### Directions
Check every line of the entries below for the word "Expand", and copy the ones that have it.

(Available data Opens)

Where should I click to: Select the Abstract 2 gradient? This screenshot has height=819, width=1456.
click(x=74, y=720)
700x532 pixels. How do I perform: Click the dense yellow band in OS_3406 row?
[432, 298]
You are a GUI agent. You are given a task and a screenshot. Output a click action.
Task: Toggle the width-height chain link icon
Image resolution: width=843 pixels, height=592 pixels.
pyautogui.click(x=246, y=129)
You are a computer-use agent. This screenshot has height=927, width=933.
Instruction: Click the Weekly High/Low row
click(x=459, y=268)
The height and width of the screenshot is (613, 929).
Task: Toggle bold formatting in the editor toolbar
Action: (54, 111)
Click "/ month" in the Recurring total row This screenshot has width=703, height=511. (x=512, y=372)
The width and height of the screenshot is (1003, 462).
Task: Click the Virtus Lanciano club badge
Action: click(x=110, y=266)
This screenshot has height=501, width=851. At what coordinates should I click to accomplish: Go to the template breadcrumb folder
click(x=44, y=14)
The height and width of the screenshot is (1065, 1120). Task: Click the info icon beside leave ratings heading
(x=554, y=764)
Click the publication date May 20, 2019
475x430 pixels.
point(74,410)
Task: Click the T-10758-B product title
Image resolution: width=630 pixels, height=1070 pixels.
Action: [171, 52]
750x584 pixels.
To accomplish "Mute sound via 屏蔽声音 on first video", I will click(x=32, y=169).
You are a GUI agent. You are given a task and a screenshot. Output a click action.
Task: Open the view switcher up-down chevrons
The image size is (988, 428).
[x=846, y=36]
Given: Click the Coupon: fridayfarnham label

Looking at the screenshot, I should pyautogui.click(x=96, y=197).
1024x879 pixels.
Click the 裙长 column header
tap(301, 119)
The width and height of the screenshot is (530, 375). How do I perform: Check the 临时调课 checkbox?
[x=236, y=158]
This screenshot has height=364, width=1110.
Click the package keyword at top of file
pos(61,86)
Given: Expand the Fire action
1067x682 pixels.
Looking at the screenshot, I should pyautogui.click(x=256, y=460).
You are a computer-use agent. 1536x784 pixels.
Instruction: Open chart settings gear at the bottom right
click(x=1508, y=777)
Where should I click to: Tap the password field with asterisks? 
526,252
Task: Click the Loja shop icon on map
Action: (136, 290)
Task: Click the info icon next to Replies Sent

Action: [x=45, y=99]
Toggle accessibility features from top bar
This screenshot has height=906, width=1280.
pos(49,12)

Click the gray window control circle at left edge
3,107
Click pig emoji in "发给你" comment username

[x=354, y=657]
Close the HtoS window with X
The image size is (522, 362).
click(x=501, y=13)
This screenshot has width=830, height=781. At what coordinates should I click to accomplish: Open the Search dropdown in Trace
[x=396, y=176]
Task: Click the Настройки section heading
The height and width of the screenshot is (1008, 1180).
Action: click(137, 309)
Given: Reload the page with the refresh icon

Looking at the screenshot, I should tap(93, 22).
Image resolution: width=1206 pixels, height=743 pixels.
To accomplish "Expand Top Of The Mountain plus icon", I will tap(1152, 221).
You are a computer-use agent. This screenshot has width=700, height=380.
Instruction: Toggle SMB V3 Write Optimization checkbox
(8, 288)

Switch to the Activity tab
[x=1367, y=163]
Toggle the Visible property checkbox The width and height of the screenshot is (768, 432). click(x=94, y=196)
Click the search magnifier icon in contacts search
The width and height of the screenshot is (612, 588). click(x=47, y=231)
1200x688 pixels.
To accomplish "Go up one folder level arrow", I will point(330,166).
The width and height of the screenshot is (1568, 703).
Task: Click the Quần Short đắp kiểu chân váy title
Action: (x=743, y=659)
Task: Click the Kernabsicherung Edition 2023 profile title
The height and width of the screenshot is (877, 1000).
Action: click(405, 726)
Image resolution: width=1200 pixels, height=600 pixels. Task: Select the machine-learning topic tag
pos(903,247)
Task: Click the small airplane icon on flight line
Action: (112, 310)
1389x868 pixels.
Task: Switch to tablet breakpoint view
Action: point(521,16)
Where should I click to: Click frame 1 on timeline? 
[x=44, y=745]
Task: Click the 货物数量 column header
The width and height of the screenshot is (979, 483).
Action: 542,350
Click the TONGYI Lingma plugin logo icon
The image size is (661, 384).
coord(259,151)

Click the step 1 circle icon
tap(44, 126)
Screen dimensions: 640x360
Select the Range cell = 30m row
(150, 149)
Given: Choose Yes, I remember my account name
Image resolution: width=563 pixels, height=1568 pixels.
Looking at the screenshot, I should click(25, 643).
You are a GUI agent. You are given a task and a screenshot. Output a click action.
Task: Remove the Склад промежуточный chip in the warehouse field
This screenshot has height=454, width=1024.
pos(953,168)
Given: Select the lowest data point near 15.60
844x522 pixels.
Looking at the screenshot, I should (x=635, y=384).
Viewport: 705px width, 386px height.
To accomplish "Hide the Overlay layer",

(Available data Closes)

### Output of the exercise
Given: Expand the Fire action
To accomplish "Expand Top Of The Mountain plus icon", I will tap(1152, 221).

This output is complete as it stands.